An Edit of the Arbitration Case filed 8/29/2016  

The Respondent HRP Associates Inc. Regional Manager Scot Kuhn misremembered the retainer amount when he wrote the termination of services letter with final invoice on March 6, 2015 Claimant – 1.  He remembered $3,000 and not $8,000.  Between 2010 and 2012 Compatible Computers had three times deposited $3,000 payments to HRP for earlier work completed.  So The Respondent Regional Manager Scot Kuhn wrote an invoice for $3,445.35 saying “While the costs … have exceeded the retainer amount you provided on December 9, 2013, you owe nothing further at this time” (C-1, P-2 ¶3).

Six months later and 21 months after any work was done, Kuhn had been reminded the retainer was $8,000 and not $3,000 and then wrote and presented a fraudulent $8,325.90 invoice (C-2) for the same services but billing $5,000 more.  The September fraud states “The total cost to date … was $8,325.90.  The balance of $325.90 will not be invoiced to you.” (C-2 P-2 ¶2)

This clear fraud is clearly business as usual as well as a clear violation of CGS Sec. 53a-290 C-3.  Investigations by the State’s Attorney may find more criminal conduct. This Arbitration is for breach of contract but it contains criminal fraud as well as the negligent and unilateral termination breaches.

HRP’s lawyer Mary Bartholic of Cohn Birnbaum & Shea PC is not paying attention, forgetting appointments and showing up to court without reading briefs. There has been no offer of settlement or specific acknowledgement of the claims of fraud.  Perhaps she won’t respond to this claim. Perhaps the negligence is calculated, that if she appears not to be following she can appear ethical.  Perhaps the amount of money involved is considered spent on a legal retainer and HRP tells her to postpone returning the retainer as long as possible.  Clearly HRP will not take action against their employees’ malfeasance without a clear opinion from this arbitration and/or a future criminal or civil fraud case.

Whatever the reason the Respondent is using HRP resources to defend a fraud, and fraud is the precipitating factor leading to this legal action and this arbitration and the costs of this action so far are $1,635.30, plus interest on $8,000 for nearly three years C-3.  Note the Respondent forced this arbitration with a Motion in Superior Court C-4 and a motion from the Claimant for inexpensive Summary Judgment is still pending C-5.

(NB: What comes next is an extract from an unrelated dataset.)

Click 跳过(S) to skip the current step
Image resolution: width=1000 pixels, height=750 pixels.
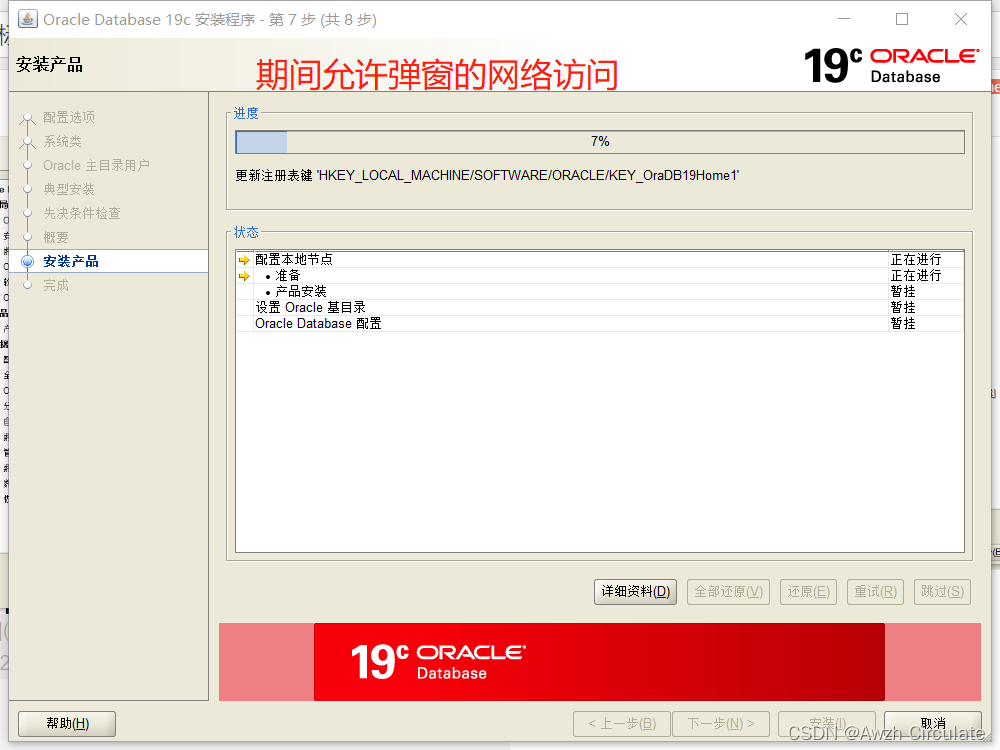tap(941, 591)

There is nothing in which explicitly calls for the forfeit or the return of a retainer or for sharing costs of any necessary legal action. In legal cases ethics and fairness are secondary to a large body of law against such brazen avarice because in court (or arbitration) the reprehensible can be considered in a civilized manner. Such fraud cases do not so much seek justice but rather fines of up to $10,000 and imprisonment of 1 to 10 years, widely considered a deterrent to such fraud.

If I decide not to deliver a service or a product I certainly and automatically return any monies paid.  As well as moral and legal considerations I would not be long in business if I did not see the evident justice of such a simple principle.  A professional arbitrator might frequently encounter cases seeking the return of unearned monies and see an area of dispute about facts and seek to help justice be served even if a reputation for justice is won which will lose such an Arbitrator future income from powerful clients. Here we clearly see criminal intent by re-writing a $3,000 invoice for $8,325.90 which alone is a Class C Felony. If the Respondent had not brazenly re-written the invoice for nearly triple the worth with no additional documentation, 18 months after all work ceased, for greed alone, we would not be here.  People in positions of unwarranted power caught in brazen avarice should face their actions even if they are cleaning the world of contaminants.

On December 2, 2015, the Respondent filed in Superior Court the Motion to Stay Proceedings Pending Arbitration and attached Exhibit 1 (C-4 pages 10-20) which the Respondent called “The Agreement” in Superior Court documents.  This agreement was signed December 3, 2013, along with the retainer check of $8,000. The Respondent received the retainer on December 9 (C- 1 end of first paragraph).

Exhibit 1 is attached to the Agreement (C-4 pages 10-20) part of which outlines the Respondent’s proposals or “Scope of Services” (C-4 pages 10-14). The Agreement also includes some of the email communication and negotiations that brought us to the $8,000 retainer (Pages 18-20 of C-4, NB page 18 portion underlined by the Respondent).

By the time Task 1, the Remedial Action Plan or RAP (C-6) was prepared (February 2014) the Claimant and Respondents knew it would not be filed with the Connecticut DEEP and all plans for work had ceased. The March 6, 2015 invoice (over a year after all work was stopped) charges $463.50 for the RAP, Task 1 on page 3 of C- 2.  Agreement C-4 page 14 states “Task 5: Reporting and Project Management Upon completion of Task 2 (emphasis mine) HRP will prepare a Remedial Action Report…”  Task 2 is Remediation Oversight and there was no remediation hence no oversight. So charges for Task 2 and Task 5 are suspicious.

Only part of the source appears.